ERSH 8320
Lab #11: 11/12/2008
Regression with Multiple Categorical Independent Variables
Curvilinear Regression
In this exercise, we:
1. Use effect coding in an analysis with multiple categorical IVs.
2. Use the SPSS regression curve fitting procedure.
Exercise #1 Multiple categorical IVs in SPSS.
We will run the regression with two categorical IVs that was used as an example in class today. The data
can be found in the car.sav data file. The effect codes are already used.
The data are from Neter (1996, p. 705):
A consumer organization studied the effect of age of automobile owner on size of cash offer for a used
car by utilizing 12 persons in each of three age groups (young, middle, elderly) who acted as the owner
of a used car. A medium price, six-year-old car was selected for the experiment, and the ‘owners’
solicited cash offers for this car from 36 dealers selected at random from dealers in the region.

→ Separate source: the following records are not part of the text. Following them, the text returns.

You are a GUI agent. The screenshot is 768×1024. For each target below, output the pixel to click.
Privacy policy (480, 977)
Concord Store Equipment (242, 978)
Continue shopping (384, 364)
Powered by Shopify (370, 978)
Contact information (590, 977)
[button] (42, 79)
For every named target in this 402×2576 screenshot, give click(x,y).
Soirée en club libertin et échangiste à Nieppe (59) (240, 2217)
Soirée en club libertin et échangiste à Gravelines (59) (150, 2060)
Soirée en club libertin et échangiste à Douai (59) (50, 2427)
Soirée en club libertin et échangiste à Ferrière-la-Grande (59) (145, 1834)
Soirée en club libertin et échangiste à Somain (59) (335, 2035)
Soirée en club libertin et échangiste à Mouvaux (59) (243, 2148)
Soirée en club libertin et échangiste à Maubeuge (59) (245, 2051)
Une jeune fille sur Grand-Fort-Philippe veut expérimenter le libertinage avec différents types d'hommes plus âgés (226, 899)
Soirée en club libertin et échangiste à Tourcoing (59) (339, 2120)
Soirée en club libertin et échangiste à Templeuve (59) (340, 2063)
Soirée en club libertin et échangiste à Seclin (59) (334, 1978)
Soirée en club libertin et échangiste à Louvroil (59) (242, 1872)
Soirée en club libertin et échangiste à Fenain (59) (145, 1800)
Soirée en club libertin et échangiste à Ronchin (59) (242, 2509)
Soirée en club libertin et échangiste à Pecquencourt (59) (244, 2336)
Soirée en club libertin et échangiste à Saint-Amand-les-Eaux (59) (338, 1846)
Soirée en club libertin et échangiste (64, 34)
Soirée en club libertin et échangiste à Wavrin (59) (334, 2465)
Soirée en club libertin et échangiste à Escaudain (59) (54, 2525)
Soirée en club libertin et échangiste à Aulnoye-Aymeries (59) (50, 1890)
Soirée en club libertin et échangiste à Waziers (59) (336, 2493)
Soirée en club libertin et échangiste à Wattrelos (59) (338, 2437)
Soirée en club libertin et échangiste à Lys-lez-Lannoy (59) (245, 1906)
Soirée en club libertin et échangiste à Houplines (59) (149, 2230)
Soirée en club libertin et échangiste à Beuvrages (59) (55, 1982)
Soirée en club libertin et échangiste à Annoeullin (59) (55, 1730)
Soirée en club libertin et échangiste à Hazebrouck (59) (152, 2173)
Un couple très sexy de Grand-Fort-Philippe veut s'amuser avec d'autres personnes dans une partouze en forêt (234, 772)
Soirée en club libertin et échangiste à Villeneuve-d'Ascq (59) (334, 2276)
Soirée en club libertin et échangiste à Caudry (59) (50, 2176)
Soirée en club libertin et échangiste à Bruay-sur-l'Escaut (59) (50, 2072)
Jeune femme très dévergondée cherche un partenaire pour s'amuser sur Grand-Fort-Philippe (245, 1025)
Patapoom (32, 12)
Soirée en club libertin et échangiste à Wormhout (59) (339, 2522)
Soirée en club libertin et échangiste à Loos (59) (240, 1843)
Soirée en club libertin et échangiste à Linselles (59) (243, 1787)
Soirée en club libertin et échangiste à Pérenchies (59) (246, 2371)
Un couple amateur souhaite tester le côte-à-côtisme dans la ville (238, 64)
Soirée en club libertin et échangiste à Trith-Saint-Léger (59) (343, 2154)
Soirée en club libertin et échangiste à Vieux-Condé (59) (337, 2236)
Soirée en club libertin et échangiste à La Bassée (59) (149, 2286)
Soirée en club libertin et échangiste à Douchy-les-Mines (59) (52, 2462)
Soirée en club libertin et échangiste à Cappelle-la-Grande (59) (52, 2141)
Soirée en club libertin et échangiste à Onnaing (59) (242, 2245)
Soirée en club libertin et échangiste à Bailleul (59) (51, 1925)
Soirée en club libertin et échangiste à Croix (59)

Randomization was used in assigning the dealers to the ‘owners’. The offers (in hundreds of dollars) can
be found on the class website.
Effect coding in file:
Age group: A1 is for young, A2 is for middle. Elderly is remainder group.
Gender group: G1 is for male. Female is remainder group.
A1G1 is A1 x G1; A2G1 is A2 x G1 – both make up the interaction.
First, run the regression model using the regression package:
1. Go to Analyze…Regression…Linear.
2. Put Y in the dependent box.
3. Put A1, A2, G1, A1G1, A2G1 in the independents box.
4. Click on “continue”.
5. What do the following terms mean:
Parameter Estimated Interpretation
value
Intercept (a)
b1 – A1
b2 – A2
b3 – G1
b4 – A1G1
b5 – A2G1
Is the interaction significant? How about the main effect of age group? We cannot tell using the
regression package. Therefore, we will use the GLM package next:
1. Go to Analyze…General Linear Model…Univariate.
2. Put Y in the dependent variable box.
3. Put both Age and Gender (not the effect coded variables) in the fixed factors box.
4. Click OK.
Now, is the interaction significant? How about the main effect of age group?
These are questions you should be able to answer from your ANOVA knowledge from ERSH 8310.
Exercise #2: Curvilinear regression.
We wish to decide what regression model seems to fit the data best, a linear model or a curvilinear
model.
From Pedhazur, p. 522:
Suppose that we are interested in the effect of time spent in practice on the performance of a visual
discrimination task. Subjects are randomly assigned to different levels of practice, following which a test
of visual discrimination is administered, and the number of correct responses is recorded for each
subject. As there are six levels the highest-degree polynomial possible for these data is the fifth. Our
aim, however, is to determine the lowest degree-polynomial that best fits the data.
SPSS has a built in curvilinear regression procedure that we will use. The data are saved in the file
curve.sav. X is the time variable. Y is the score on the visual discrimination task.
1. Go to Analyze…Regression..Curve Estimation…
a. Put the task score (Y) in the dependents box.
b. Put time (X) in the independent box.
c. Select the linear, quadratic, and cubic functions.
d. Be there is a check by “Include constant in equation” – for the intercept
e. B e there is a check by “plot models” – to visually see how each model appears.
f. Press OK.
2. After you receive the output, the next step is to figure out which model fits best. We can think
of this process as running a series of nested models, so we can use the change in R2 to figure out
if adding an additional term is significant. Complete the following boxes:
a. Testing for Quadratic
i. Full model: quadratic
ii. Reduced model: linear
Model R2 Numerator df
Full (quadratic)
Reduced (linear)
Hypothesis test:
F= =
p-value (use “=fdist(F, num_df, denom_df)” in Excel):
If the test for the quadratic is significant, we now move to test whether or not the test for the cubic is
significant, too. If not, we stop with just the linear.
Let’s test the cubic anyway:
b. Testing for Cubic
i. Full model: Cubic
ii. Reduced model: Quadratic
Model R2 Numerator df
Full (cubic)
Reduced (quadratic)
Hypothesis test:
F= =
p-value (use “=fdist(F, num_df, denom_df)” in Excel):
Does the graph confirm what you found?